Effect size by broad intervention type (n = 59 studies).
Specific intervention type
Another important policy and practice question is whether effect sizes varied across more specific intervention types. Figure 11 presents the results across 31 interventions. 3 Most results were positive in direction. The five interventions reporting the largest average effects were asthma/epilepsy treatment (d = .74), early intervention (d = .61), malaria prevention (d = .59), road improvement (d = .50), and building new schools (d = .47). In this analysis, only 4 of the 31 specific interventions reported average negative effects (to the left of zero). These were providing returns on education (d = −.20), community participation and empowerment (d = −.09), family planning (d = −.01), and microfinance (d = −.02). A heterogeneity test of between-group differences confirmed that these effects varied across specific intervention types, as there was more heterogeneity between groups than would be expected by chance (Q between = 646.26, df = 30, p = .00). Again, these results must be interpreted cautiously, given that many of these subgroups only included a single study.
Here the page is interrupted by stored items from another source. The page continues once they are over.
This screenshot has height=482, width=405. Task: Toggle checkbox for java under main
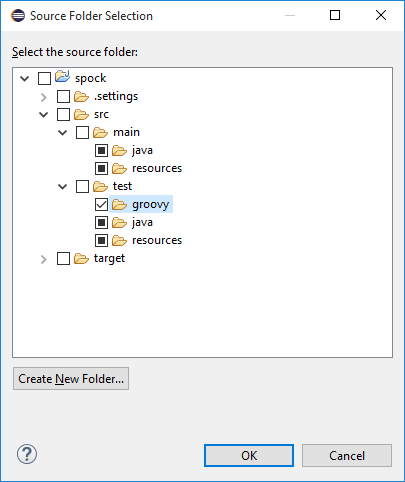[101, 151]
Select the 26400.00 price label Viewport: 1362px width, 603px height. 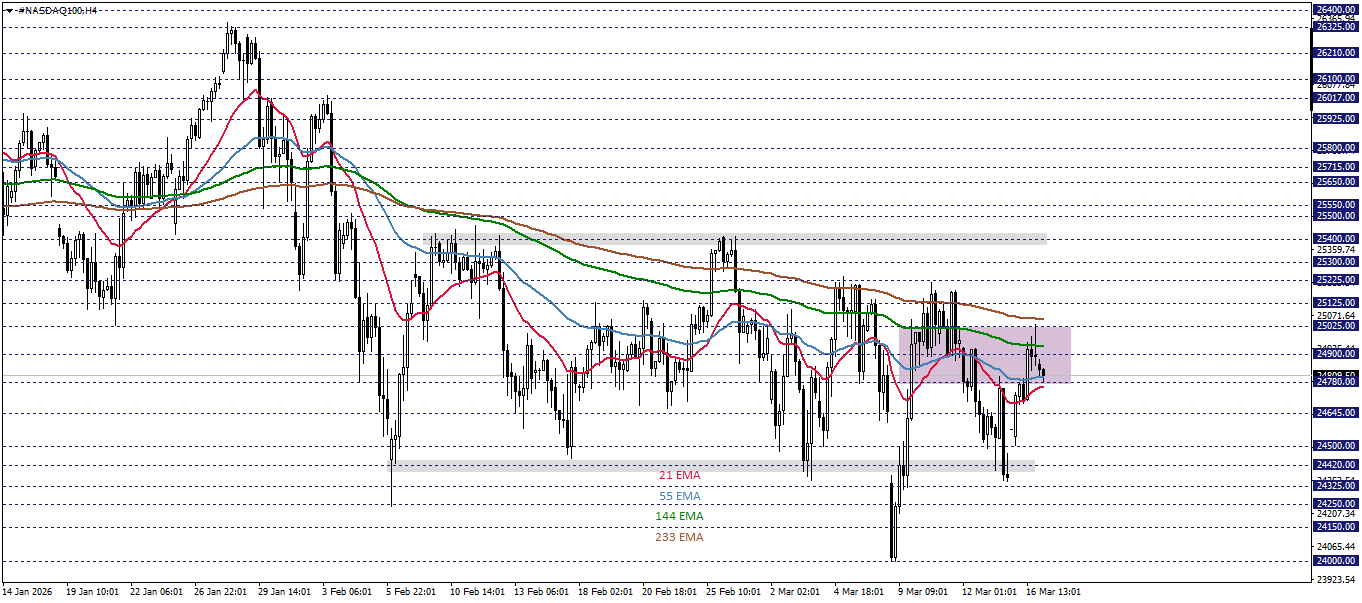click(1336, 9)
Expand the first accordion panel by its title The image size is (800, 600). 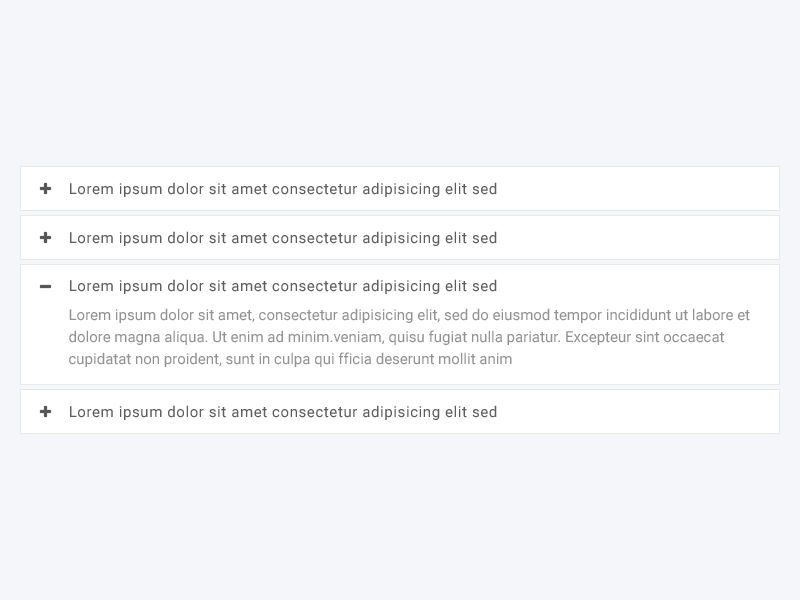(x=283, y=189)
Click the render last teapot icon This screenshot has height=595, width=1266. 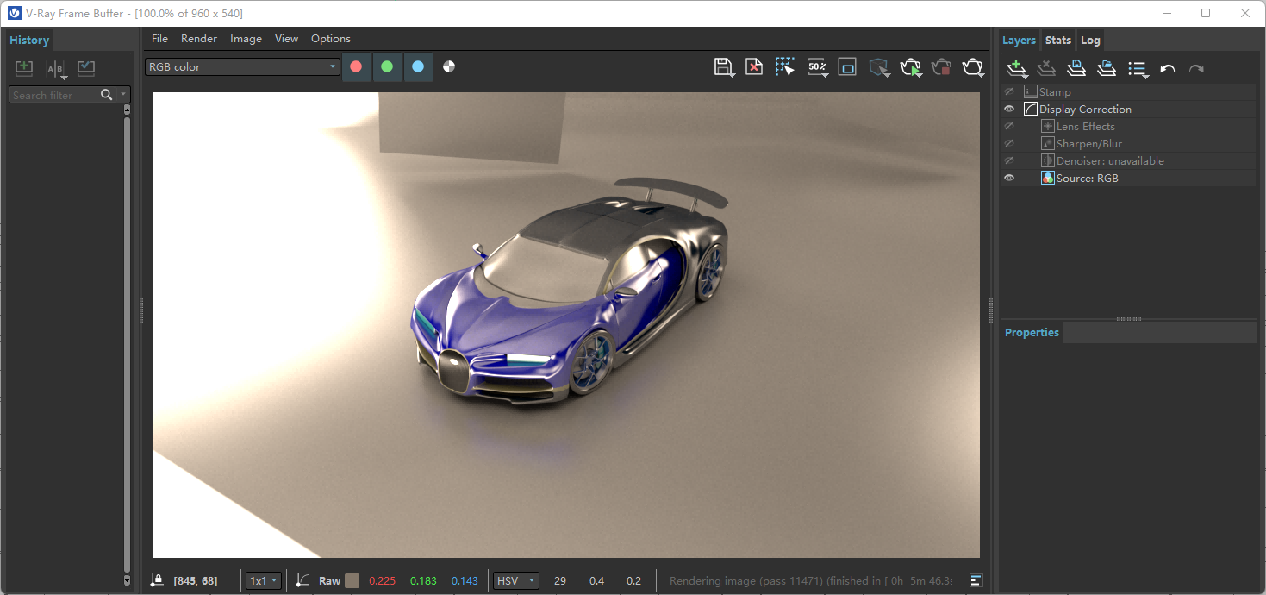click(x=973, y=67)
Effect size by specific intervention type (n = 59 studies).
World Bank classification of economies
In this analysis, we examined the average effect for interventions implemented in the three types of developing nations, as defined by the World Bank classification of economies (LIC, LMIC, and UMIC). The average effects for the 30 LICs and 21 LMICs were .16; UMICs had a mean effect size of .10. The CIs for all three categories overlapped, and there was no evidence of significant differences across the three categories.
World Bank classification of developing regions
The World Bank also groups nations by developing regions of the world. We used that grouping as a moderating variable to examine the effects for different regions. Figure 12 presents the results. The largest effects are shown for the two studies in Europe and Central Asia (d = .58) and the three studies in East Asia and the Pacific (d = 36, 95% CI [.25, .48]). Overlapping CIs and a test of between-group differences indicated these two groupings were statistically different from each other (Q between = 19.33, df = 4, p < .001).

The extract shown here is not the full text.